● Problem requirements
Copy again everything from "Rice bodies. Tubercles" down to "the tenosynovium walls intraoperatively." in the text on tuberculous infections of the hand, word for word.

● Selected passage
The various clinical presentations include cutaneous infections, tenosynovitis, osteomyelitis, septic arthritis, and dactylitis. Tenosynovitis of the flexor or extensor tendon sheath is most common. The tenosynovitis can extend into the carpal tunnel and cause a carpal tunnel syndrome. In these cases, rice bodies ( Fig. 1 ), which are tubercles in the synovial tissue that become detached and contain live mycobacteria that grow on culture, are seen coming from the tenosynovium walls intraoperatively. Tuberculosis can also invade the bones and joints of the hand. Distal radius osteomyelitis and radiocarpal arthritis via direct inoculation from adjacent tenosynovitis in the carpal tunnel have been reported. Tuberculosis osteomyelitis can be unifocal or multifocal, and the appearance of bony involvement can vary from cystic lesions, to a honeycomb pattern, to sclerosis. Dactylitis has been mostly reported in children and presentations range from mild soft-tissue involvement to bony destruction. The osseous destruction can present as either a cystic lesion or a tubular expansion of the bone. Usually, appropriate antibiotic treatment leads to reformation of the damaged bone. Other less common presentations of tuberculous infections in the hand include cutaneous nodules, tuberculous bursitis, and a hypersensitivity-type of reaction with aseptic arthritis and soft tissue swelling.




Fig. 1


Rice bodies. Tubercles in the synovial tissue that become detached and contain live mycobacteria that grow on culture. They are seen coming from the tenosynovium walls intraoperatively.

● Data for review

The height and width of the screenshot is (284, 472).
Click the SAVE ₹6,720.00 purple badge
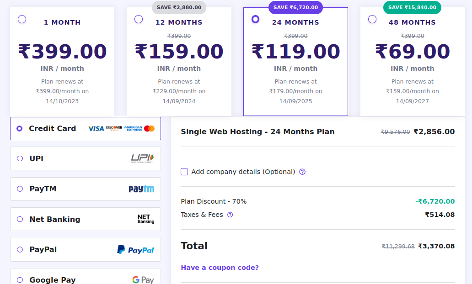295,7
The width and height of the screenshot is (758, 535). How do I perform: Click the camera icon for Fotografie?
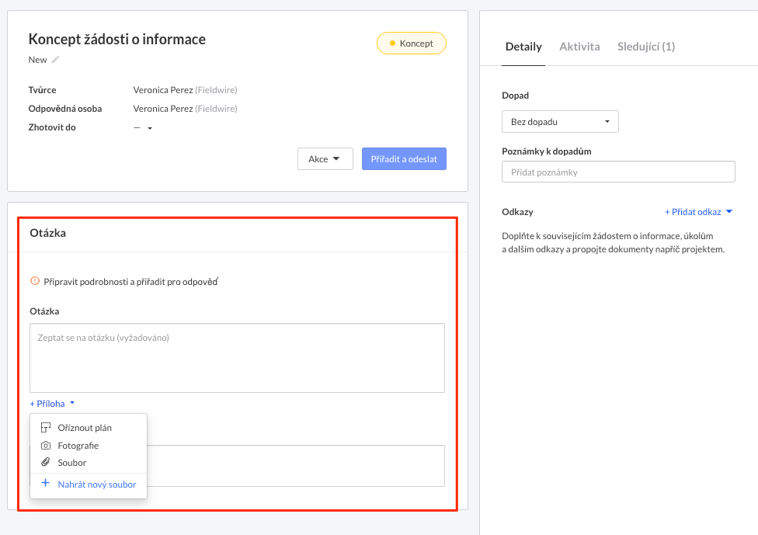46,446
---
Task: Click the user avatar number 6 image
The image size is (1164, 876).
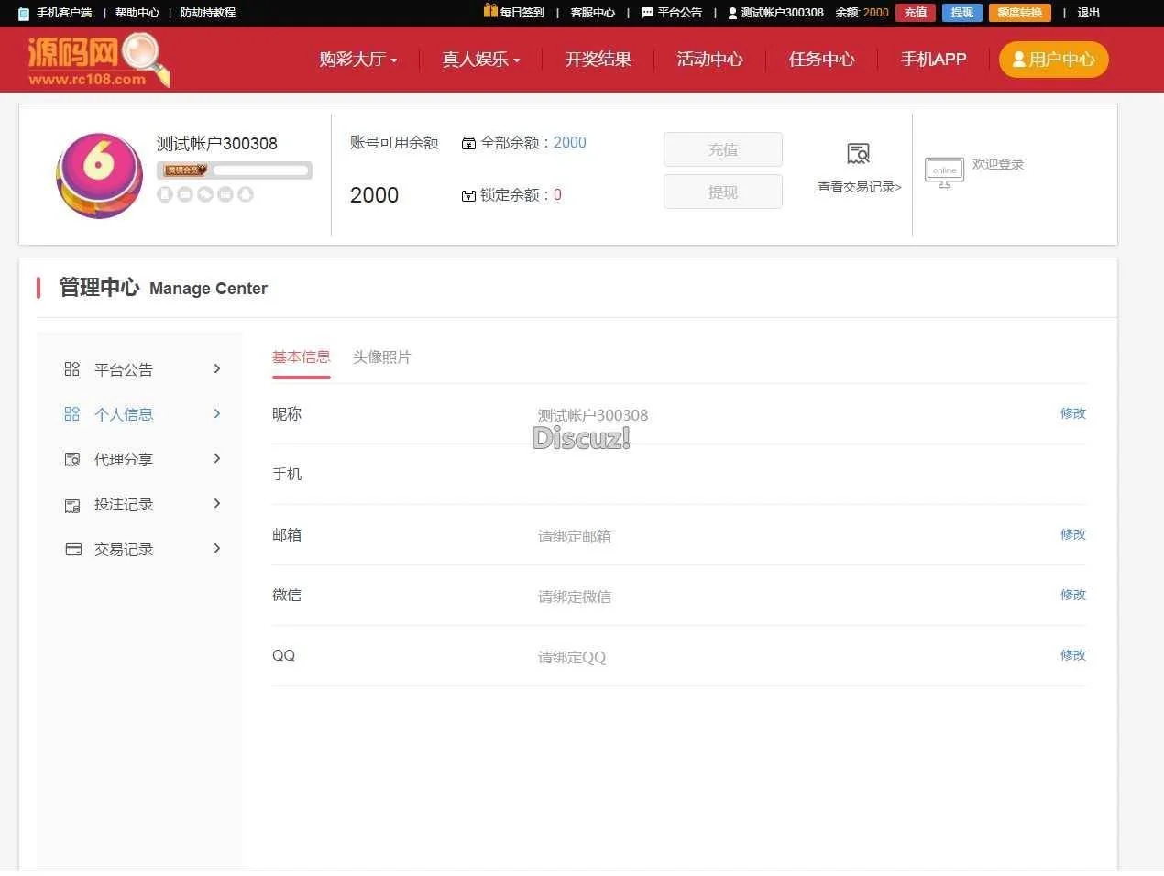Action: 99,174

● Solution below
Rice bodies. Tubercles in the synovial tissue that become detached and contain live mycobacteria that grow on culture. They are seen coming from the tenosynovium walls intraoperatively.